Navarro hocha la tête. Il se frotta la nuque et acquiesça à nouveau. "Ouais, d'accord. Bon, nous avons leur localisation et ils ne semblent pas sur le point de faire un truc trop dangereux."

"Euh, comment-" Le micro-ondes commença à sonner avant qu'elle ne puisse prononcer la question. Elle appuya sur le bouton d'arrêt et ouvrit la porte. "Comment vous savez où ils sont ?"

Navarro sourit d'une façon significativement moins amicale et bien plus malicieuse que ses sourires précédents. La paupière inférieure gauche d'Aldon tressaillit, et elle était assez certaine que ce n'était pas à cause de la chaleur du plat. Le sourire de Navarro s'élargit.

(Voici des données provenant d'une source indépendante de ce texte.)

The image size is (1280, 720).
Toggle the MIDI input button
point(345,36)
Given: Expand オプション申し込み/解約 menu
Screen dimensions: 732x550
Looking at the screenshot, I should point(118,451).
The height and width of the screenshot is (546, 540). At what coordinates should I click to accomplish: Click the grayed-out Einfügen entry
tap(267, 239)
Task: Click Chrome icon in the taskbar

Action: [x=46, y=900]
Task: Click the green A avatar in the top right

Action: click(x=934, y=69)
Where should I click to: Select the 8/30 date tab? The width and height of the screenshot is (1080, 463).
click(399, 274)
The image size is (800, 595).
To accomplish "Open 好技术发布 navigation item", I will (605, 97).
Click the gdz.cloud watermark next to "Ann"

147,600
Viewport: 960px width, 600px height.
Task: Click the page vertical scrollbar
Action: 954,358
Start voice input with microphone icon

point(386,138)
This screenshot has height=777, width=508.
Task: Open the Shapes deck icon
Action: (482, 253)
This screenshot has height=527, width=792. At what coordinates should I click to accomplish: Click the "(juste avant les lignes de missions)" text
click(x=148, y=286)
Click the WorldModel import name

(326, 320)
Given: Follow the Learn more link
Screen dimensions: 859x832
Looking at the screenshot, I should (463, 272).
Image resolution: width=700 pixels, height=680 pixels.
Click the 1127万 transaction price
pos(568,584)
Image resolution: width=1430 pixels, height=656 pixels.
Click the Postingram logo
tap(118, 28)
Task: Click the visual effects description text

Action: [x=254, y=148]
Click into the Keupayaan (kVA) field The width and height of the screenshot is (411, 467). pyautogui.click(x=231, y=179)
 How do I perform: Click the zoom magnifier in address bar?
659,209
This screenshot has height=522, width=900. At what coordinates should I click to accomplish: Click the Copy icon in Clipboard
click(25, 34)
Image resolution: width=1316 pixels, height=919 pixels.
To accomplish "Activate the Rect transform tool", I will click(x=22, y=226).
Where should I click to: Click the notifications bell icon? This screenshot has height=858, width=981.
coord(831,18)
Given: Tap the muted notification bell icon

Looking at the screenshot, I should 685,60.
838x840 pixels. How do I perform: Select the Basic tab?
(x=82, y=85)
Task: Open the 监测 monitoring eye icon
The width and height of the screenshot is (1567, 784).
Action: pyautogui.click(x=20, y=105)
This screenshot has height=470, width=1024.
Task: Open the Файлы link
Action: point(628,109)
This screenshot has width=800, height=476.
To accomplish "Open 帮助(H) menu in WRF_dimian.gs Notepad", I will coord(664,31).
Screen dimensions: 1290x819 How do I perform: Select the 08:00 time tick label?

"Foutus magiciens," marmonna Aldon avant de refermer brutalement le micro-ondes. "Alors c'est tout ? On est bons ? Ou faut que j'infiltre la CIA, maintenant ?"

"À vrai dire, j'ai parlé de toi au FBI," répondit-il nonchalamment. Il se mit à rire à cause du regard qu'elle lui lança. "T'en fais pas, c'est pour ton bien."

Il lui fallut beaucoup de concentration pour qu'elle réussisse à ne pas lâcher son plat. "Tu- tu as réussi à avoir une autorisation ou un truc comme ça ? Je vais pouvoir avoir un machin magique ?"

Il grimaça. "Malheureusement, non. Bien que tu ne puisses pas utiliser d'anomalies actuellement confinées par la Fondation, ils sont OK pour regarder ailleurs si tu le fais toi-même. Donc si tu te retrouves soudainement en possession de deux chromosomes X, l'U2I te couvrira. Apparemment, trifouiller des archives gouvernementales américaines est beaucoup plus facile quand on travaille pour ledit gouvernement."

"Oh." Elle posa le plat sur le plan de travail. Sa bouche dansa de gauche à droite avant qu'elle ne le regarde à nouveau. "C'est déjà ça, non ? Plus que je ne pouvais réussir à avoir par moi-même. J'imagine que ça allait toujours être un problème, juste l'un de ceux qui viennent seulement après que j'aie vraiment changé."

"Ouais. Tu devrais recevoir des informations de contact par courrier bientôt. Mis à part ça, je ne peux que te conseiller de faire profil bas. Pas trop envie de revenir te pourchasser. Du coup, à la revoyure. Héhé."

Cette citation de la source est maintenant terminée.